‘Payment by results’ success for farmers
A PIONEERING land management scheme in Yorkshire where farmers are paid by results rather than being forced to follow a set of prescriptive rules could be used more widely after achieving ‘amazing success’.
The results of the new EU funded approach, operating in Wensleydale and Norfolk since 2015, were revealed at a conference in the Yorkshire Dales.
The ‘payment by results’ scheme was due to finish at the end of this year but will now become the first ever agri-environmental scheme to be directly funded by the UK Government.
According to the Yorkshire Dales National Park Authority, one of the senior civil servants tasked with designing a new post Brexit Environmental Land
Management system said his department was “really interested” to explore the potential for expanding on the model.

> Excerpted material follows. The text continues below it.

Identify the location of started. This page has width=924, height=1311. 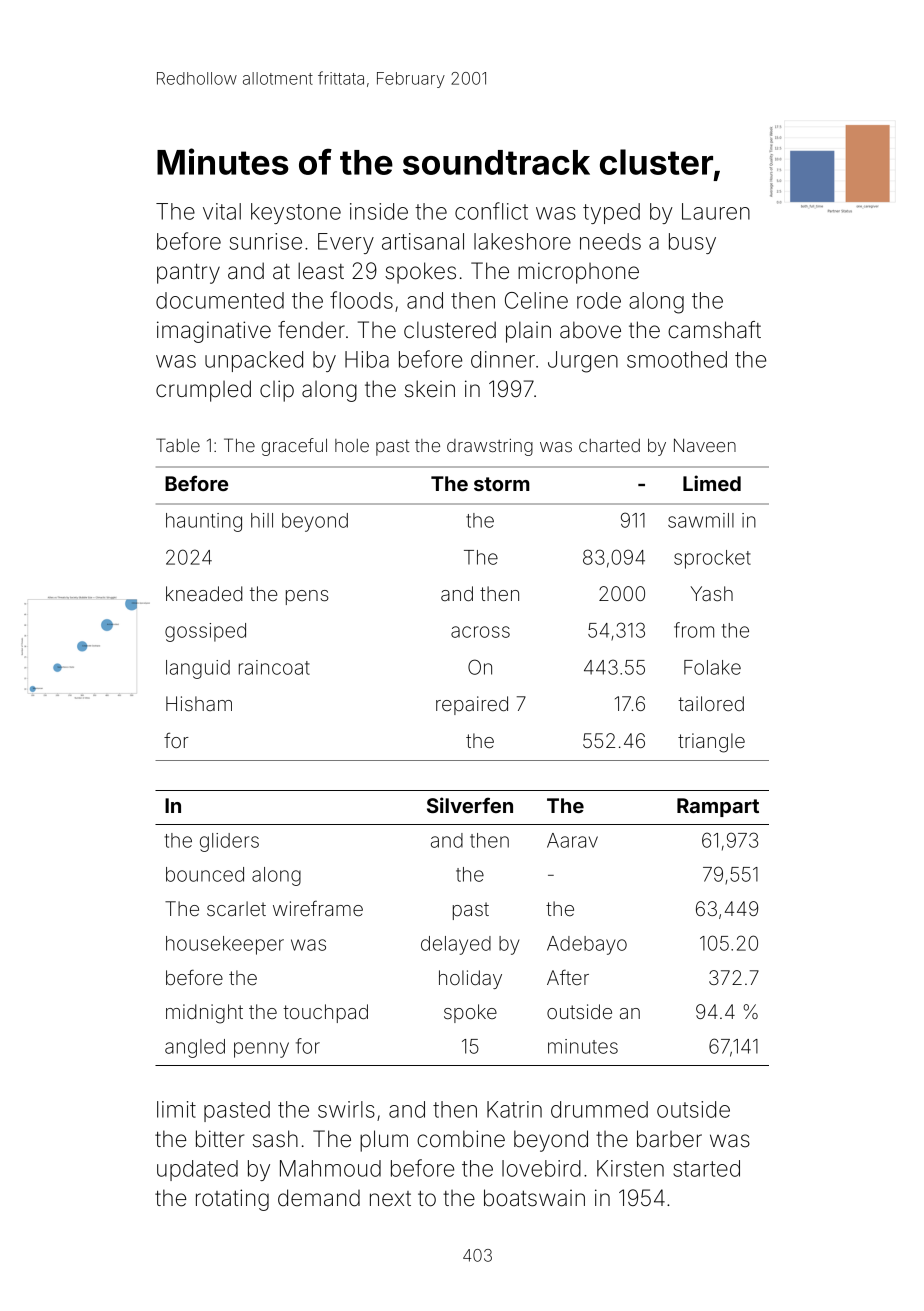
(706, 1168).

Under more conventional schemes, the work the land manager should carry out is prescribed to them, with a fixed payment at the end of the year. Critics say this leads to an increasing burden of evidence required to prove that that the management has been undertaken.
Under ‘payment by results’ there are comparatively few rules, meaning decision-making is left to the farmers and less record-keeping is required.

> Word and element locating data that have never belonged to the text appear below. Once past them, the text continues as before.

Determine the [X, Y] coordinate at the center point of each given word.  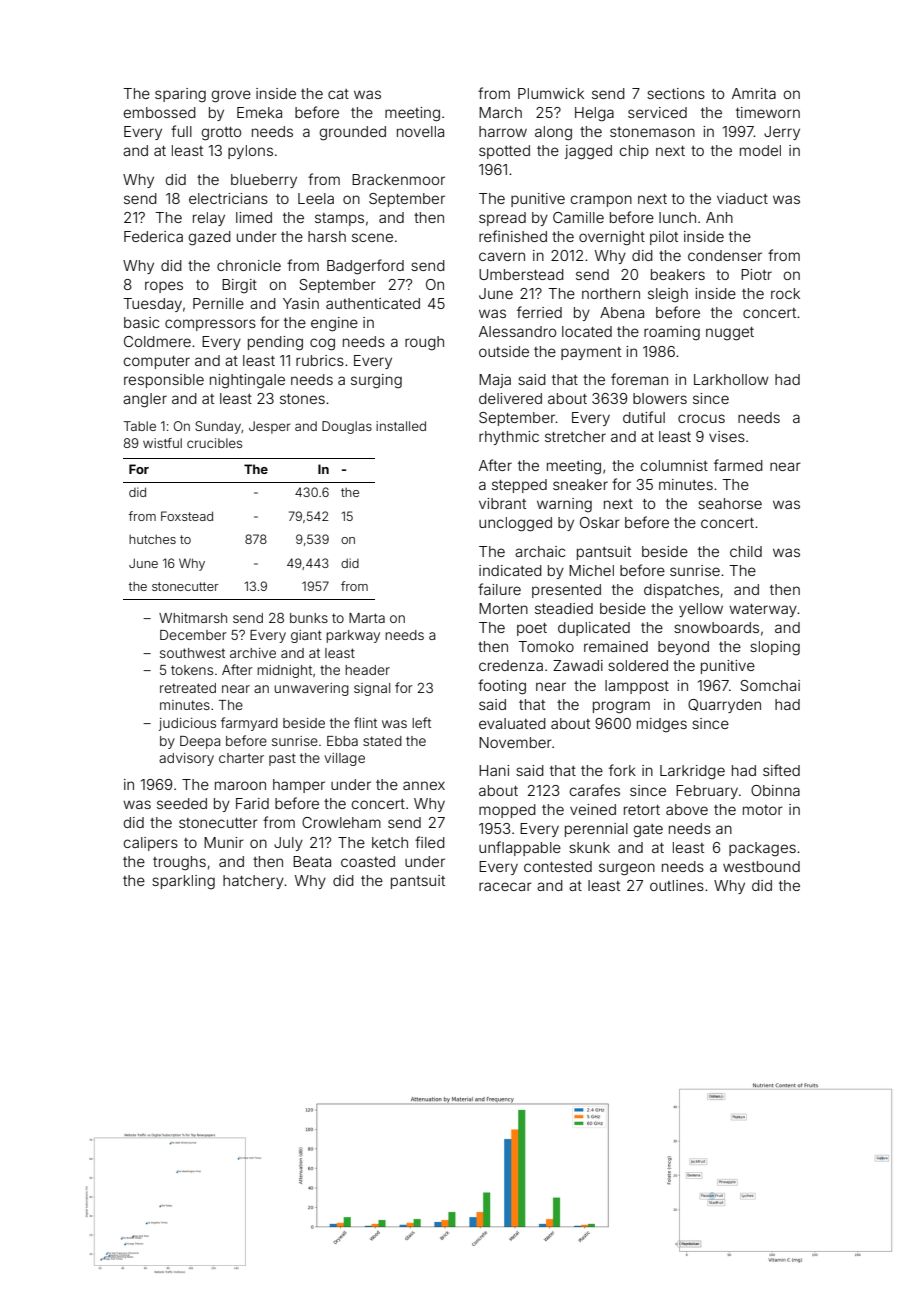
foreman [639, 379]
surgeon [627, 869]
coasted [368, 861]
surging [376, 381]
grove [231, 96]
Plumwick [551, 93]
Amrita [754, 93]
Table [139, 426]
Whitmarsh [193, 618]
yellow [701, 610]
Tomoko [546, 646]
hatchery [253, 882]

The Wensleydale part of the pilot – where farmers are paid to produce species rich hay meadows, or good habitat for wading birds – has been run by the Dales park authority farm team.
At the conference, farm conservation adviser Helen Keep said data from the first two years of the scheme showed there had been an “amazing increase in species frequency” in local meadows.
Twelve of the 19 farmers in the scheme had produced hay meadows that had gone up at least one payment band – meaning that the fields had become more species rich – with only one farmer going down a band.
Ms Keep said: “We feel that this project has been a success. We’ve got engaged farmers, enthusiastic farmers, gaining confidence. And most importantly, there’s an element of trust here and I think that has been lost in the conventional approaches to agri-environment schemes.”
Earlier this year, Environment Secretary Michael Gove announced plans to end direct payments based on the amount of land farmed after the UK leaves the European Union. Instead, farmers will receive money for “public goods”, such as investment in sustainable food production.